The company is using the Sheraton brand, which comprises 42% of its operating and pipeline properties, as a primary development vehicle in the region, executives said.

SHANGHAI—Starwood Hotels & Resorts Worldwide is aggressively expanding its global portfolio, and nowhere is that growth more apparent than in the Asia/Pacific region.

Ninety percent of the company’s pipeline exists outside the United States. A large chunk of that pipeline (64%) is in Asia/Pacific, where the company has 153 hotels in the pipeline, Stephen Ho, Starwood’s president of the Asia/Pacific region, said during a webcast of Starwood’s Asia Pacific Investor Day event Wednesday. He added that Asia/Pacific is the company’s fastest growing global region.

Starwood is relying heavily on its Sheraton brand to spearhead Asia/Pacific development, executives said. Of the company’s 378 operating and pipeline hotels in Asia/Pacific, 42% are under the Sheraton flag.

 

-
The 352-room Sheraton Huzhou Hot Spring Resort is scheduled to open later this year.

Sheraton is an especially important brand in China, said Vasant Prabhu, the company’s vice chairman and CFO. The brand has been in the country for nearly three decades, meaning younger Chinese citizens are familiar with the brand and, as they begin to travel in earnest themselves, are choosing to stay at Sheraton properties.

“In China, Sheraton is their local brand,” Prabhu said. “It’s what they grew up with.”

In fact, the biggest Sheraton in Starwood’s system—the 3,863-room Sheraton Macau—is scheduled to open during the third quarter this year.

“Sheraton is the best Chinese brand,” Prabhu said.

It’s not just China that is seeing a growth in Sheraton development, Ho said. Excluding China, nearly one out of every four hotels in the company’s Asia/Pacific pipeline is a Sheraton, he said.

China development
Executives emphasized the importance of having a big footprint in China in general. The company earlier in the day said it had 103 operating hotels in Greater China and an additional 100 signed deals in the pipeline. Taken together, the 203 properties comprise more than 72,000 rooms.

“Every two weeks, we open a new hotel in China,” said Qian Jin, Starwood’s president of Greater China.

Several reasons were given for Starwood’s interest in China, including the huge population base, a growing middle class, and rapidly growing domestic, out

-
bound and international travel.

“You can see in the numbers there is great opportunity for China,” Qian said.

The company is paying close attention to secondary markets in China. More than 75% of the guests in China’s secondary and emerging markets are Chinese, Qian said.

He said Starwood’s secondary market profile in China includes:

  • Hainan Island: seven operating hotels; seven pipeline hotels
  • Tianjin: five operating hotels; one pipeline hotel
  • Xiamen: three operating hotels; one pipeline hotel

“Our goal is to be the biggest hotel company in China,” Qian said.

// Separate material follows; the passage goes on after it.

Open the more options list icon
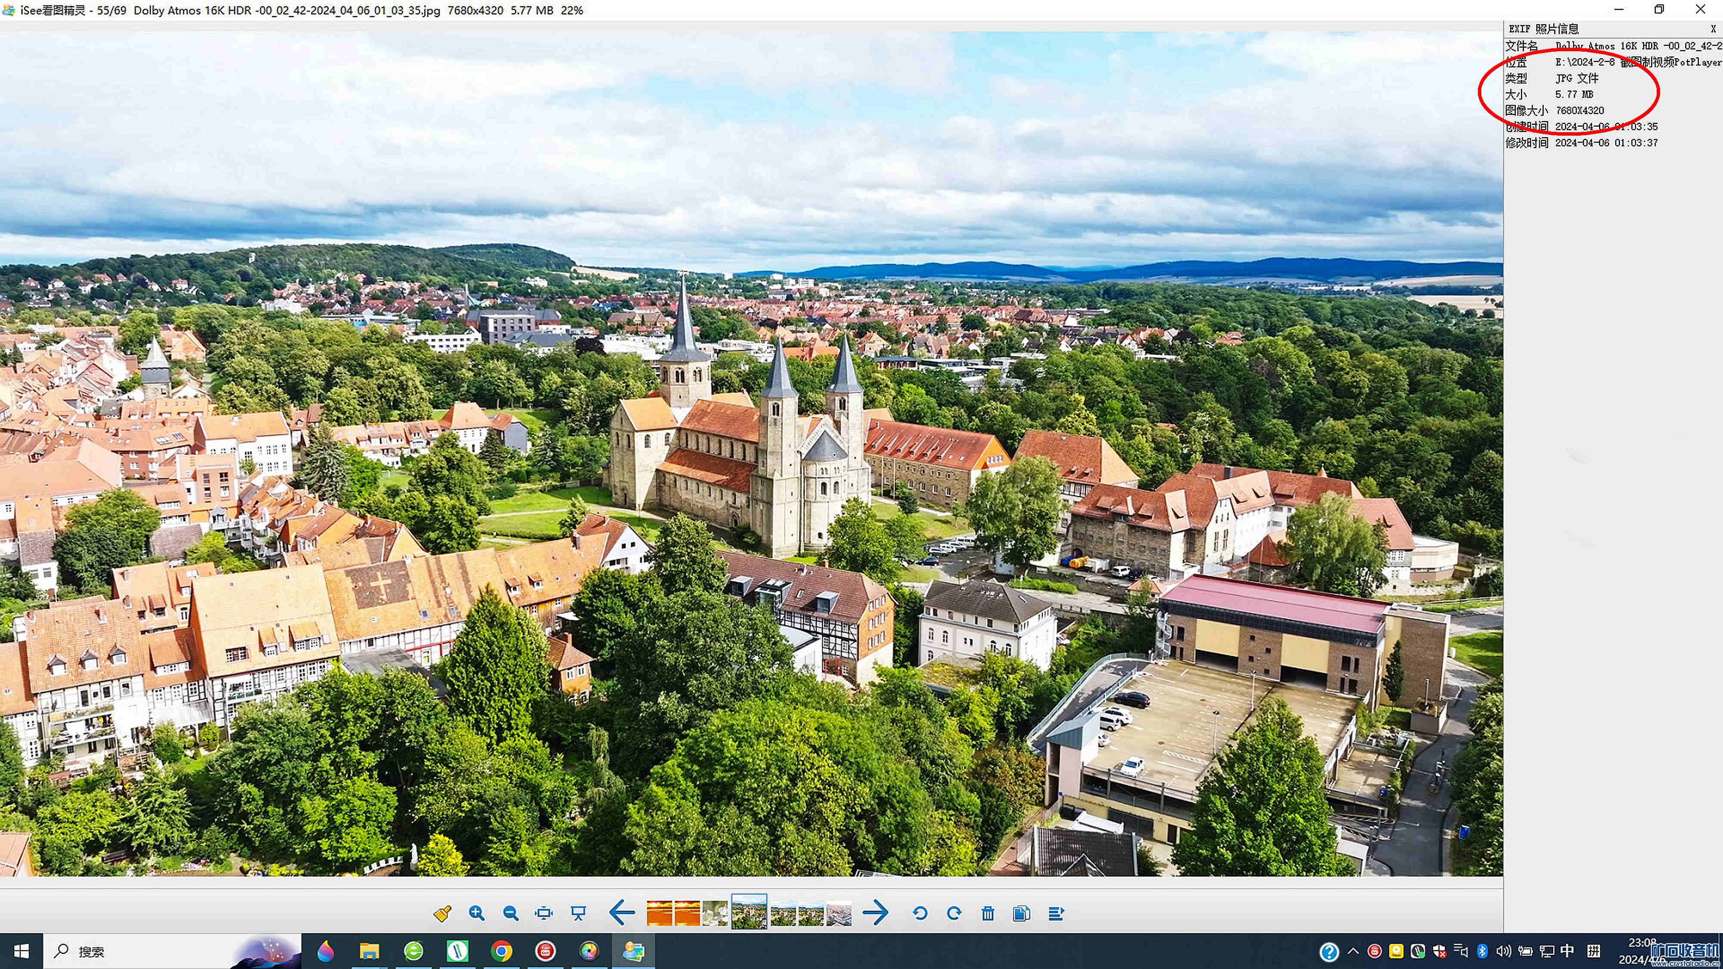 1056,913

Certainly, Starwood is not alone in targeting China as a growth region as other global hotel companies also announced plans to further develop their Chinese portfolios (see sidebar). But Jin said the company’s deep relationship with owners in China is an advantage as these owners recommend Starwood for development opportunities that arise.

“We’re not worried about the competitors coming in,” he said.

The company will maintain its asset light focus in China as it does in other areas of the world, Prabhu said. “Hotels are a local business,” he said. “You can’t be good at owning real estate in Mumbai and Shanghai at the same time. You just can’t.”

Outside China
Starwood’s Asia/Pacific pipeline outside China is just as robust, executives said. There are 122 operating hotels in the region, excluding China, and 53 more in the pipeline, Ho said.

“We’re seeing great travel trends” in Asia/Pacific, he said.

In India, for instance, the company is on track to have 100 operating and pipeline hotels in the country by 2015. Meantime, Indonesia is home to 12 operating hotels and seven pipeline properties for a combined 34,000 rooms, while Thailand has 19 operating hotels and five in the pipeline for a combined 6,000 rooms.

Ho said Starwood has opened 21,000 rooms in Asia/Pacific since 2010.

“There are unparalleled growth opportunities in Asia/Pacific,” he said.

Prabhu said that once a company gets development rolling in a particular region, adding hotels becomes easier.

“It’s easier to go from 100 to 150 hotels than it is to go from two to 10 because the infrastructure is in place,” he said.